§ **The records**:
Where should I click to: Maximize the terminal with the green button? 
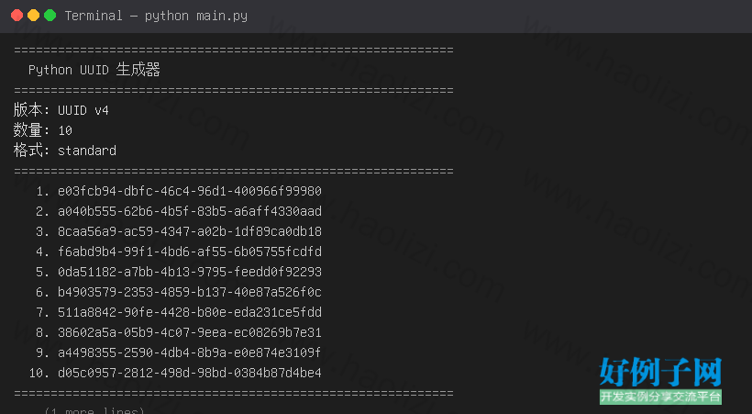point(50,16)
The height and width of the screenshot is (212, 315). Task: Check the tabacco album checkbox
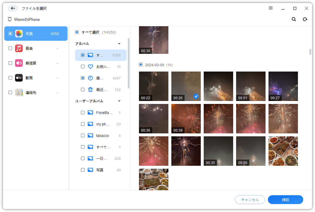point(83,136)
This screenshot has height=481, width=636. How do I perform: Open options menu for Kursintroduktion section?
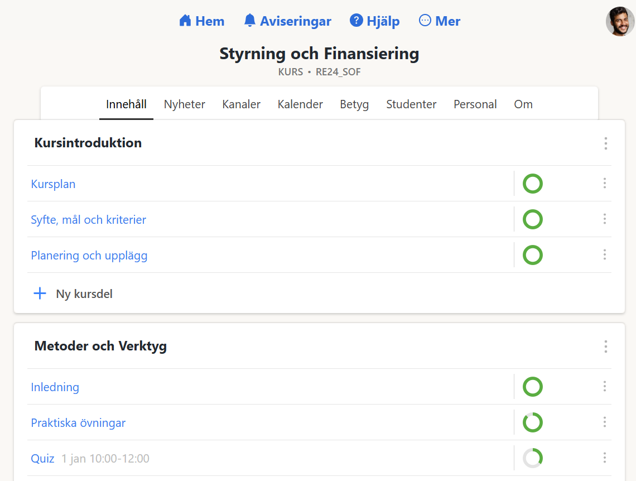(605, 143)
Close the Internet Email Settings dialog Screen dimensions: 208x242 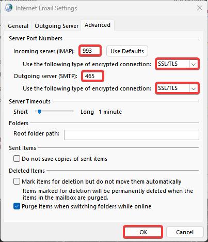click(200, 8)
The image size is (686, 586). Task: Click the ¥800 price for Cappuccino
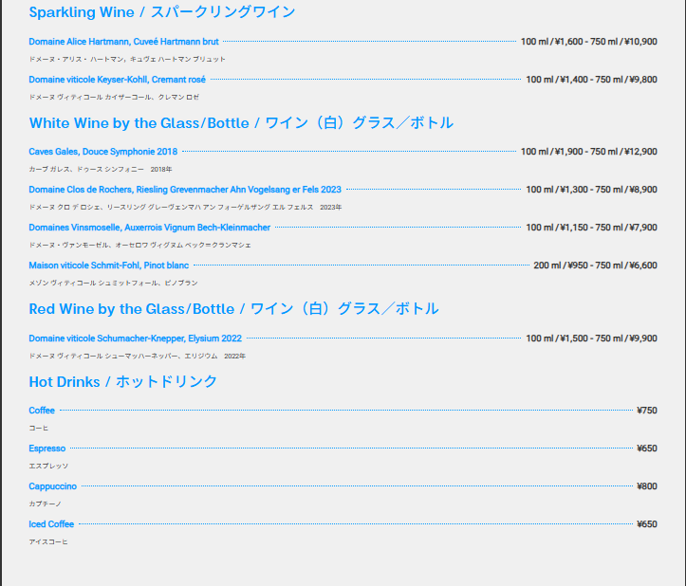(646, 486)
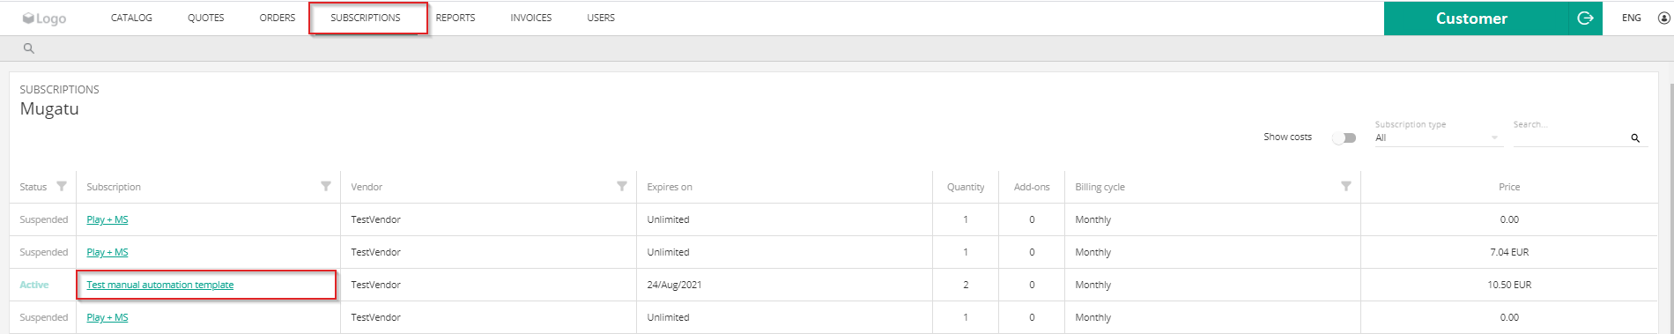Click the Search input field
Image resolution: width=1674 pixels, height=334 pixels.
coord(1569,137)
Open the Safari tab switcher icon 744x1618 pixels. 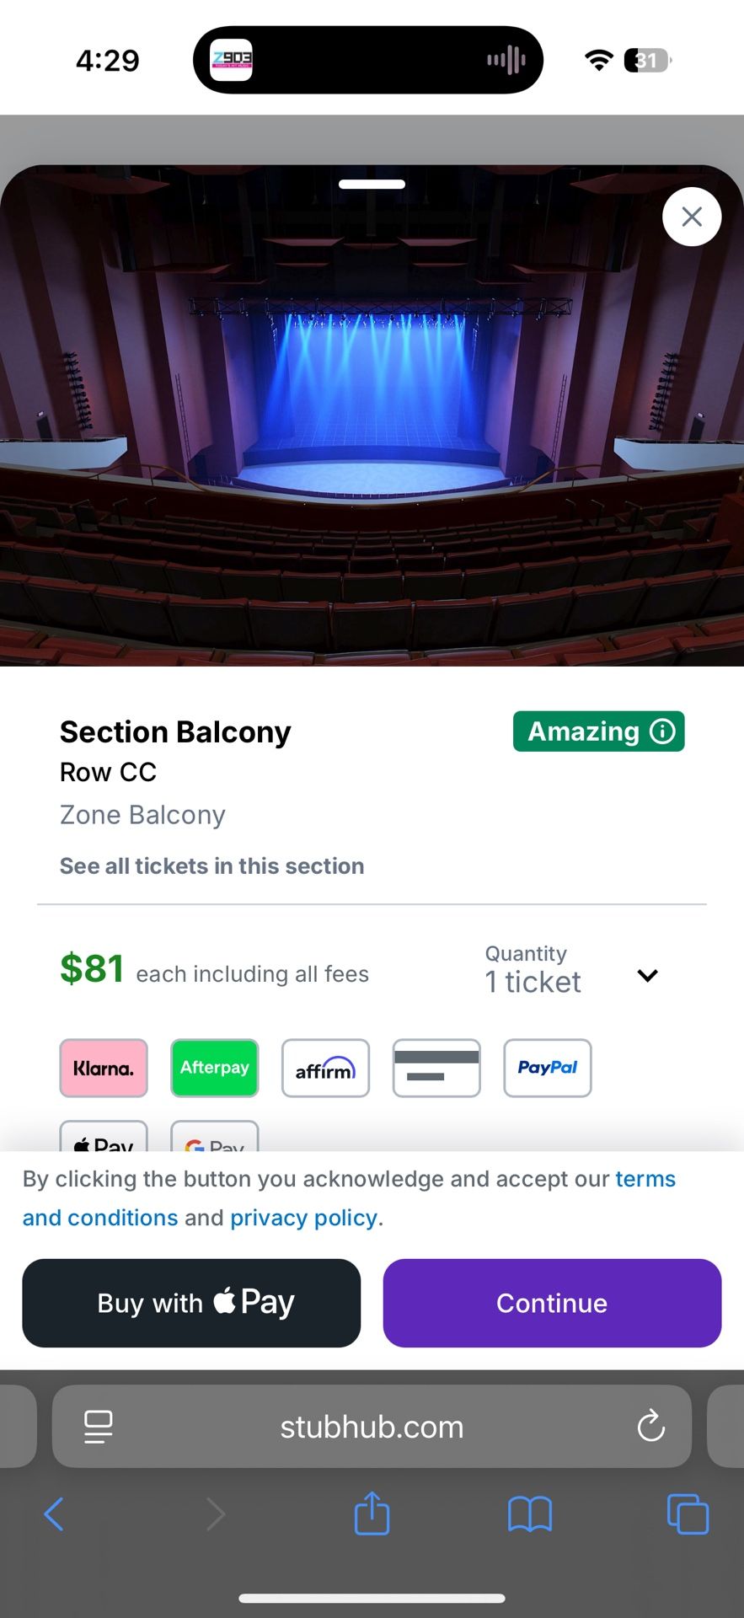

§ **About this exercise**: I need the lines from the one holding "The image size" through the last line of the entries set down exactly, with every picture left out.

§ **Exercise solution**:
The image size is (686, 586). Task: Click the ¥800 price for Cappuccino
(646, 486)
Click the Search input field
Image resolution: width=1674 pixels, height=334 pixels.
coord(1569,137)
Open the Safari tab switcher icon 744x1618 pixels. 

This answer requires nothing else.